The first question is probably the most difficult. If the system allowed these basic study parameters to be merged from a variety of sources the problem of 'precedence' immediately arises: how could the system 'know' which source to use for each parameter, if they were available in both? For instance how would the system select the enrolment target from one repository rather than another? If the data is edited in one source but not another, should the most recent data always take precedence over the old? (it may be less complete than what is already there).
Because of these issues it was decided to
- Only take the study single occurrence data items from a single data source
- Use the idea of 'preferred sources' to order the precedence of sources in a consistent fashion.

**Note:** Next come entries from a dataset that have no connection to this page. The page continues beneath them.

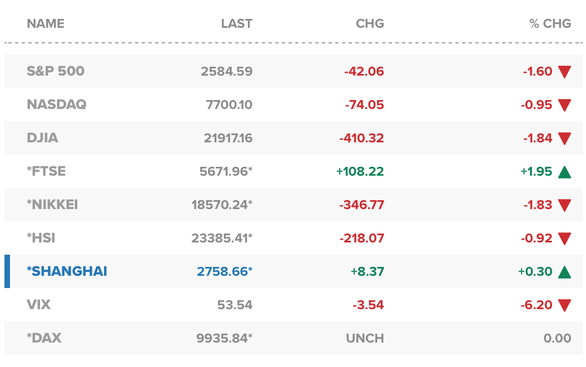This screenshot has width=586, height=367.
Task: Click the VIX red down triangle
Action: coord(564,305)
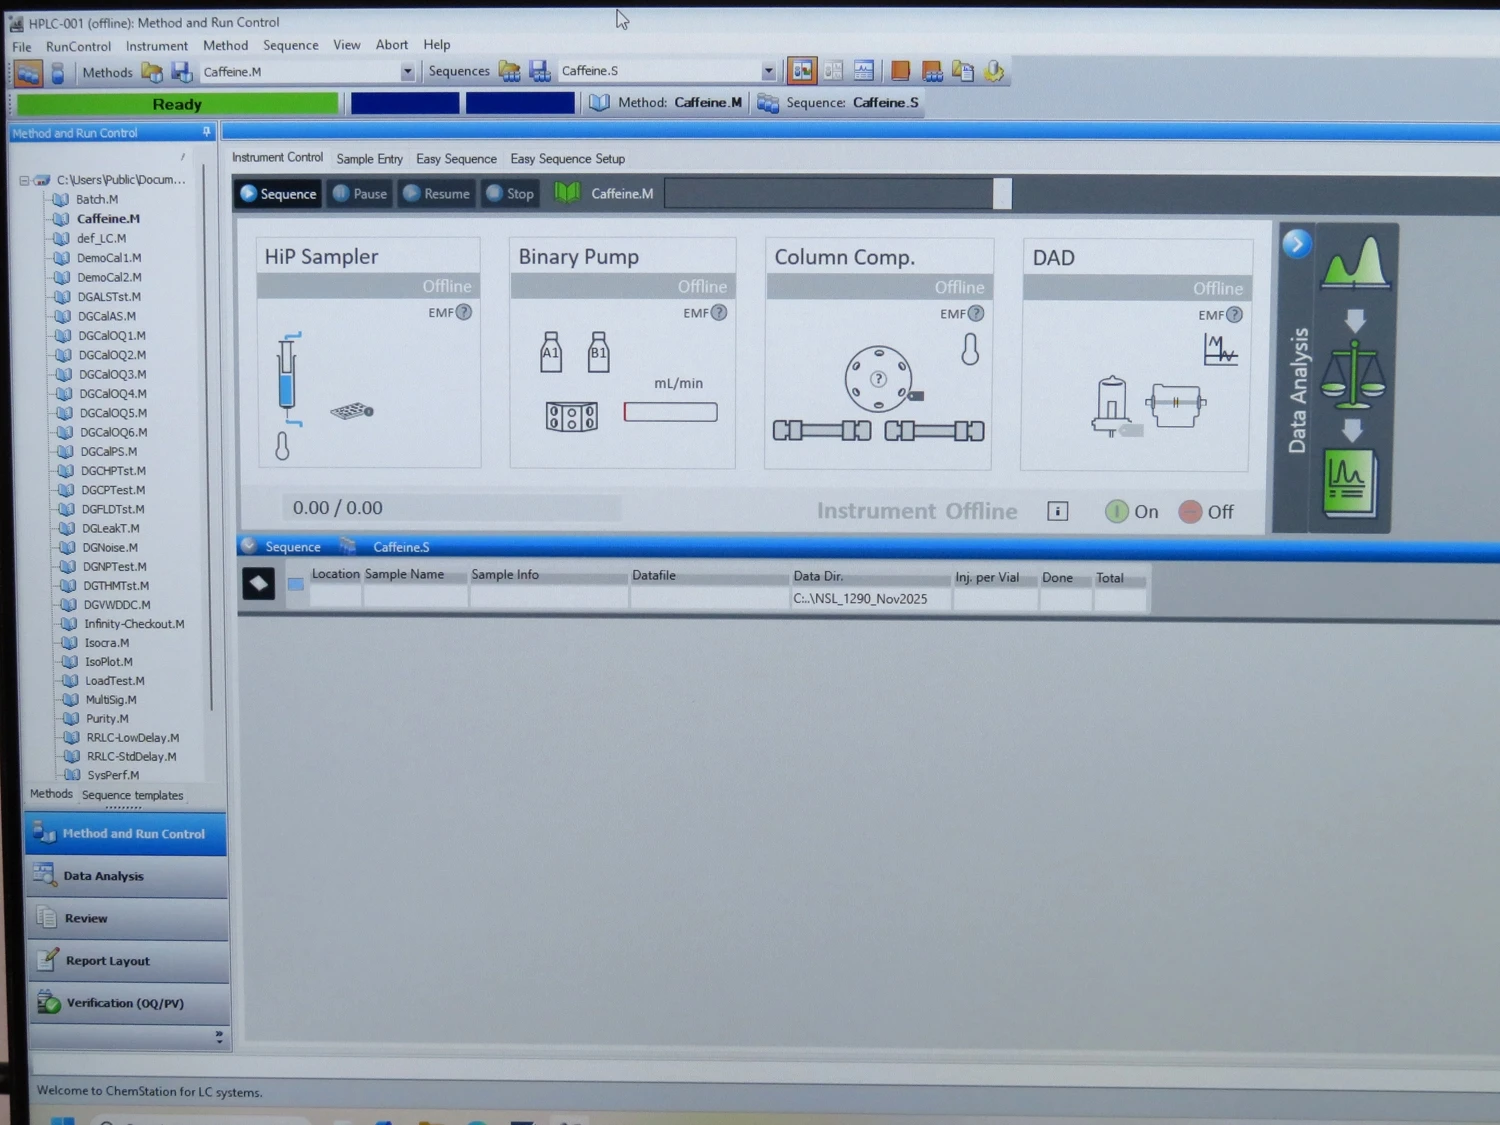The height and width of the screenshot is (1125, 1500).
Task: Open the RunControl menu
Action: pos(78,46)
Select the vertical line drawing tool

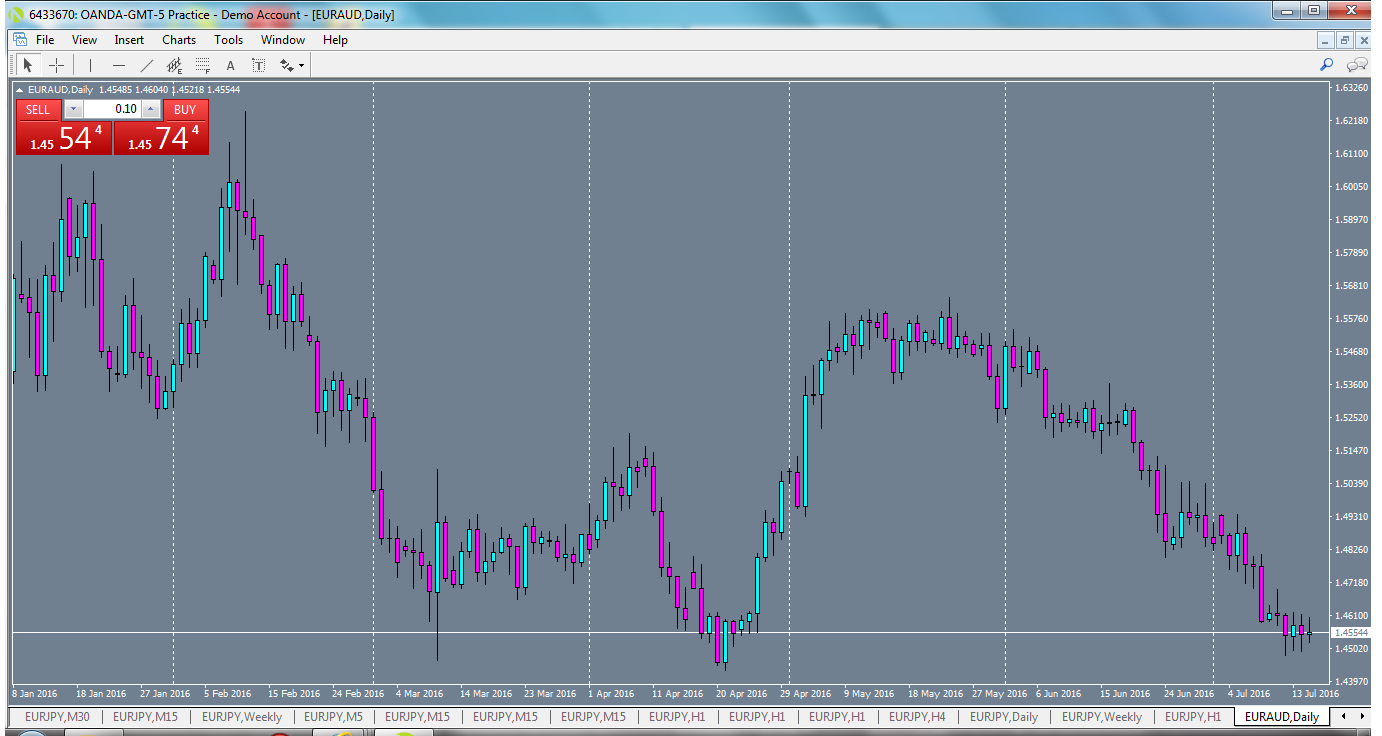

All data sources are therefore given a number that indicate its place in this ordering - the exact number is not important, only the place it gives to the data source when they are listed, in ascending order, using this parameter. The number is stored within the sf.source_parameters table in the mon database, and is available as a property of the Source objects when they are retrieved from this table. During the aggregation process, the data sources are processed in order, most preferred first, down to the 'least preferred'. In general, more preferred sources have richer or at least more consistent data than less preferred sources. The most preferred source is ClincalTrials.gov, followed (in broad terms) by registries that are extracted individually, then the various trial registries using the WHO dataset, and then data repositories (e.g. Yoda, BioLINCC), and finally object based data sources (PubMed).
Although it cannot be guaranteed in every case, this usually means that the richer data is added to the system first, and that data coming from later, less preferred sources augments rather than replaces it. In general (and as described in more detail in Aggregating Data), during aggregation the core databases are recreated and then completely rebuilt by adding data from each source in turn. If a study does not already exist in the core system when it is 'presented' from a data source database, then it, its attributes, its associated data objects and their attributes are all added during the aggregation process. But if a study is added that already exists in the core system, because it has been added from a 'more preferred' source earlier in the process:
- The single-occurrence study details are ignored
- Study attributes are only added if they are definitely different from any that have already been added
- Data objects are added (unless, very rarely, they can be seen to be already there)
- Data object attributes are added if the data object records themselves are.